___ Ausgewählter Auszug ___

Foto: Reuters/Niesner

Urheberrechtsverletzende Websites, die insbesondere Filme und Musik gratis zum Download anbieten, werden meist von Staaten aus betrieben, in denen es entweder kein Urheberrecht gibt oder dieses nicht mit rechtsstaatlichen Mitteln durchgesetzt werden kann. Da solche Websites ihre Inhalte auch in Österreich zur Verfügung stellen, unterliegen sie auch dem österreichischen Urheberrecht. Betreiber solcher Websites sind typischerweise nicht identifizierbar. Um das Urheberrecht in derartigen Fällen durchzusetzen, besteht nur die Möglichkeit der Sperre des Zugangs zu derartigen Websites durch inländische Internet-Provider für ihre Kunden (sog. Website-Sperren).

Viele befürchten, dass das heiß diskutierte Anti-Counterfeiting Trade Agreement (Acta), das die EU-Kommission im Jänner 2012 unterschrieben hat, das aber von vielen EU-Staaten vorerst nicht ratifiziert wird, derartige Website-Sperren einführen würde. Tatsächlich sieht Artikel 27 des Acta lediglich vor, dass Vertragsstaaten das Urheberrecht auch dann durchzusetzen haben, wenn Rechtsverletzungen "über digitale Netze" erfolgen, wobei die Grundsätze der freien Meinungsäußerung und des Schutzes der Privatsphäre zu beachten seien. Davon, dass Acta Website-Sperren zwingend fordern würde, kann daher nicht gesprochen werden.

Demgegenüber sieht bereits geltendes, von allen Mitgliedstaaten umzusetzendes EU-Recht vor, dass Rechteinhaber die Möglichkeit haben müssen, gerichtliche Verfügungen gegen Internet-Provider zu erwirken. Mit diesen müssen Internet-Provider dazu verpflichtet werden können, Rechtsverletzungen, die unter Verwendung ihrer Dienste begangen werden, zu unterbinden. Hieran kann spätestens seit der Entscheidung des Europäischen Gerichtshofs vom November 2011 in einem Rechtsstreit zwischen der belgischen Rechteverwertungsgesellschaft Sabam und dem belgischen Provider Scarlet (C-70/10 vom 24. 11. 2011) kein Zweifel bestehen. Das Gericht hat ausgesprochen, dass derartige Maßnahmen ein angemessenes Gleichgewicht zwischen dem Urheberrecht und den Grundrechten auf Datenschutz und Informationsfreiheit gewährleisten müssen. Die im Anlassfall geforderte Totalüberwachung des gesamten Datenverkehrs aller Nutzer wurde daher als unzulässig befunden. Umgekehrt ist aus den Ausführungen des Gerichts ersichtlich, dass die Sperre einzelner Websites - sei es auf Grundlage der IP-Adresse oder des Domain-Namens der Website - grundsätzlich zulässig ist.

___

Nenne alle Grundsätze und Grundrechte, die laut dem Auszug über Website-Sperren bei der Durchsetzung des Urheberrechts zu beachten oder mit ihm ins Gleichgewicht zu bringen sind.

___ Datensätze ___

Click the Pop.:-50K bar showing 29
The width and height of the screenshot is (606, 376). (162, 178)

___
___ Datensätze ___

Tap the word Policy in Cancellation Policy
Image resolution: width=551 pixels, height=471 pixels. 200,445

___
___ Datensätze ___

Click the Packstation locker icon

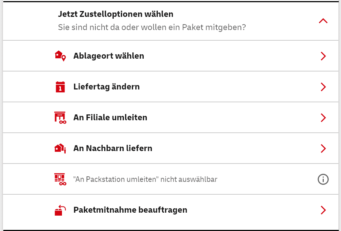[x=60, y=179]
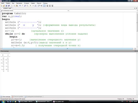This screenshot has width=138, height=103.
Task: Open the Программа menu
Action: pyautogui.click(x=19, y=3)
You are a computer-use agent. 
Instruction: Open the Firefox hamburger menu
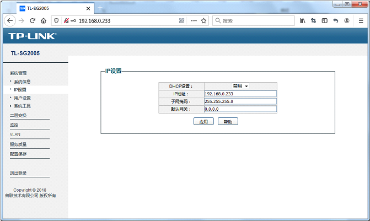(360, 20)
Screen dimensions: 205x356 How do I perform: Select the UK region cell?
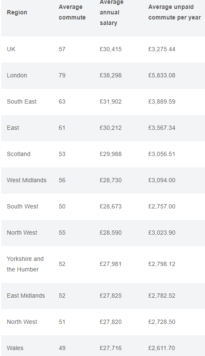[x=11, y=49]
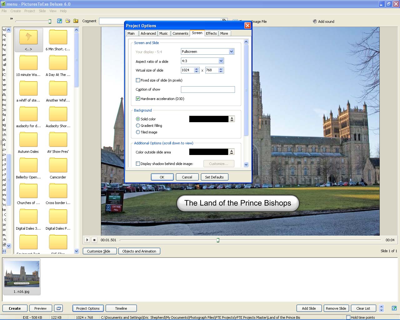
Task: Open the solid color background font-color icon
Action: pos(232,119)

___

- _Lösung_
- freie Meinungsäußerung
- Schutz der Privatsphäre
- Datenschutz
- Informationsfreiheit